I export my DynamoDB tables to s3 as a means of backup (via EMR). When I export, I store the data as lzo compressed file. My hive query is below, but essentially I followed the "To export an Amazon DynamoDB table to an Amazon S3 bucket using data compression" at http://docs.amazonwebservices.com/amazondynamodb/latest/developerguide/EMR_Hive_Commands.html
I now want to do the reverse - take my LZO file(s) and get them back into a hive table. How do you do this? I was expecting to see some hive configuration property for input, but there is not. I've googled and found some hints, but nothing definitive and nothing that works.
Files in s3 are in the format: s3://[mybucket]/backup/year=2012/month=08/day=01/000000.lzo
Here is my HQL that does the export:
SET dynamodb.throughput.read.percent=1.0;
SET hive.exec.compress.output=true;
SET io.seqfile.compression.type=BLOCK;
SET mapred.output.compression.codec = com.hadoop.compression.lzo.LzopCodec;
CREATE EXTERNAL TABLE hiveSBackup (id bigint, periodStart string, allotted bigint, remaining bigint, created string, seconds bigint, served bigint, modified string)

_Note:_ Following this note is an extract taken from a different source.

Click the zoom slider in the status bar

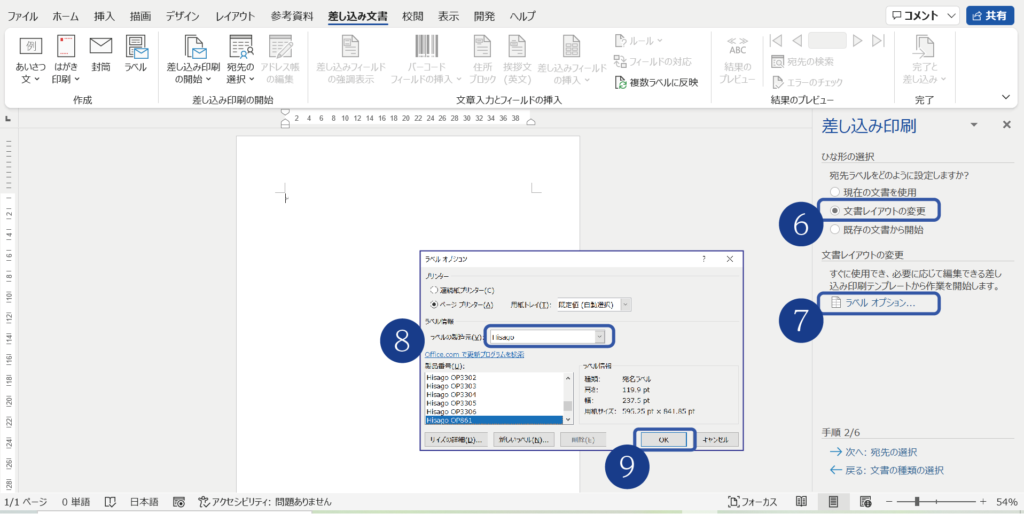coord(933,501)
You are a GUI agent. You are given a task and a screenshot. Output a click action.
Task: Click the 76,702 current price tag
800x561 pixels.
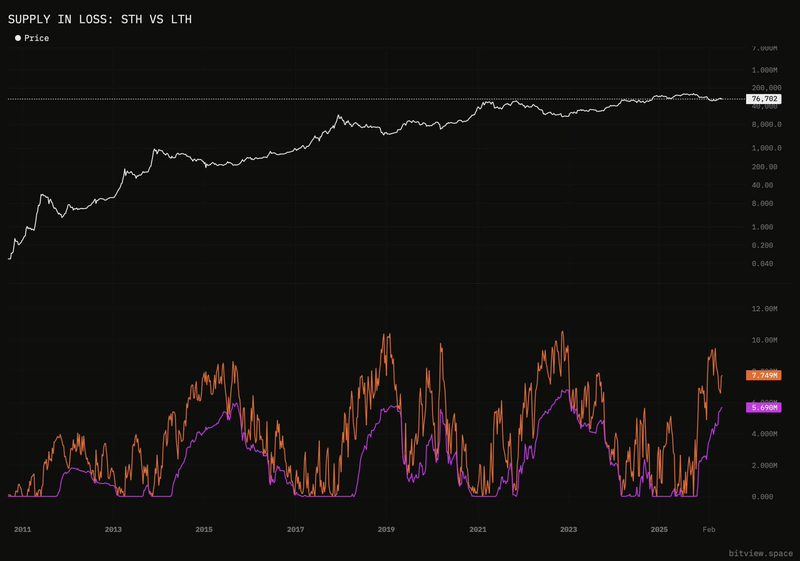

STORED BY 'org.apache.hadoop.hive.dynamodb.DynamoDBStorageHandler'
TBLPROPERTIES ("dynamodb.table.name" = "${DYNAMOTABLENAME}",
"dynamodb.column.mapping" = "id:id,periodStart:periodStart,allotted:allotted,remaining:remaining,created:created,seconds:seconds,served:served,modified:modified");
CREATE EXTERNAL TABLE s3_export (id bigint, periodStart string, allotted bigint, remaining bigint, created string, seconds bigint, served bigint, modified string)
PARTITIONED BY (year string, month string, day string)
ROW FORMAT DELIMITED FIELDS TERMINATED BY ','
LOCATION 's3://<mybucket>/backup';
INSERT OVERWRITE TABLE s3_export
PARTITION (year="${PARTITIONYEAR}", month="${PARTITIONMONTH}", day="${PARTITIONDAY}")
SELECT * from hiveSBackup;
Any ideas how to get it from s3, decompress, and into hive table??